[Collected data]

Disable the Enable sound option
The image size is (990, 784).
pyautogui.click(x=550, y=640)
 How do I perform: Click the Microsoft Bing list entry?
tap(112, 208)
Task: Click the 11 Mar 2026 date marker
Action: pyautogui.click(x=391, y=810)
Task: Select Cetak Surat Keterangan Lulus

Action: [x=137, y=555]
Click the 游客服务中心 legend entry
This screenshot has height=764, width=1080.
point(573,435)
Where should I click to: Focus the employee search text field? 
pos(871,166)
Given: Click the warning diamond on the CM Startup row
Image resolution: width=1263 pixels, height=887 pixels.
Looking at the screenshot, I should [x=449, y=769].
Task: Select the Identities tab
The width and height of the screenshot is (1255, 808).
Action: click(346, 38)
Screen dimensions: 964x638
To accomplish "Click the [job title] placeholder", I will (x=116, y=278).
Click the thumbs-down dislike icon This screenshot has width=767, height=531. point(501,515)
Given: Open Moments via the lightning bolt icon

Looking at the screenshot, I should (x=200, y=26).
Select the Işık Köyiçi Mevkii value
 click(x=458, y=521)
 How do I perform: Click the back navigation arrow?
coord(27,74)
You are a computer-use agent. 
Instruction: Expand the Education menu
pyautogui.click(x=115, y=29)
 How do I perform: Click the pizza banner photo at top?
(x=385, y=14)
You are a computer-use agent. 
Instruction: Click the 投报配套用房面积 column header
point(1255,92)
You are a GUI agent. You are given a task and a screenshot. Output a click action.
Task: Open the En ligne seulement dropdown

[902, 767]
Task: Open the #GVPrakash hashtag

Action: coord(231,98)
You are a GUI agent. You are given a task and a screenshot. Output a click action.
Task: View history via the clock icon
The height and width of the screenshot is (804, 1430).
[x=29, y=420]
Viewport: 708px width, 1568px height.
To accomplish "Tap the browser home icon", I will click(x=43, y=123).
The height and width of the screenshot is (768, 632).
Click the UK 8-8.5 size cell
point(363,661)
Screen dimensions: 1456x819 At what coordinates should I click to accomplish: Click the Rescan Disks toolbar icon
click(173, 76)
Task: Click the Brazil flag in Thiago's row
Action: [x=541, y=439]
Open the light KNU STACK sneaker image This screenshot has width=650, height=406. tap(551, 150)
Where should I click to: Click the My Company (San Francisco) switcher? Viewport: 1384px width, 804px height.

How to complete this task> In full and unchanged, repeat the data above.

Answer section>
Disable the Enable sound option
The image size is (990, 784).
pyautogui.click(x=550, y=640)
 How do I perform: Click the Microsoft Bing list entry?
tap(112, 208)
Task: Click the 11 Mar 2026 date marker
Action: pyautogui.click(x=391, y=810)
Task: Select Cetak Surat Keterangan Lulus

Action: [x=137, y=555]
Click the 游客服务中心 legend entry
This screenshot has height=764, width=1080.
point(573,435)
Where should I click to: Focus the employee search text field? 
pos(871,166)
Given: Click the warning diamond on the CM Startup row
Image resolution: width=1263 pixels, height=887 pixels.
Looking at the screenshot, I should [x=449, y=769].
Task: Select the Identities tab
The width and height of the screenshot is (1255, 808).
Action: click(346, 38)
Screen dimensions: 964x638
To accomplish "Click the [job title] placeholder", I will (x=116, y=278).
Click the thumbs-down dislike icon This screenshot has width=767, height=531. point(501,515)
Given: Open Moments via the lightning bolt icon

Looking at the screenshot, I should (x=200, y=26).
Select the Işık Köyiçi Mevkii value
 click(x=458, y=521)
 How do I perform: Click the back navigation arrow?
coord(27,74)
You are a computer-use agent. 
Instruction: Expand the Education menu
pyautogui.click(x=115, y=29)
 How do I perform: Click the pizza banner photo at top?
(x=385, y=14)
You are a computer-use agent. 
Instruction: Click the 投报配套用房面积 column header
point(1255,92)
You are a GUI agent. You are given a task and a screenshot. Output a click action.
Task: Open the En ligne seulement dropdown

[902, 767]
Task: Open the #GVPrakash hashtag

Action: coord(231,98)
You are a GUI agent. You are given a task and a screenshot. Output a click action.
Task: View history via the clock icon
The height and width of the screenshot is (804, 1430).
[x=29, y=420]
Viewport: 708px width, 1568px height.
To accomplish "Tap the browser home icon", I will click(x=43, y=123).
The height and width of the screenshot is (768, 632).
Click the UK 8-8.5 size cell
point(363,661)
Screen dimensions: 1456x819 At what coordinates should I click to accomplish: Click the Rescan Disks toolbar icon
click(173, 76)
Task: Click the Brazil flag in Thiago's row
Action: [x=541, y=439]
Open the light KNU STACK sneaker image This screenshot has width=650, height=406. tap(551, 150)
Where should I click to: Click the My Company (San Francisco) switcher? Viewport: 1384px width, 804px height.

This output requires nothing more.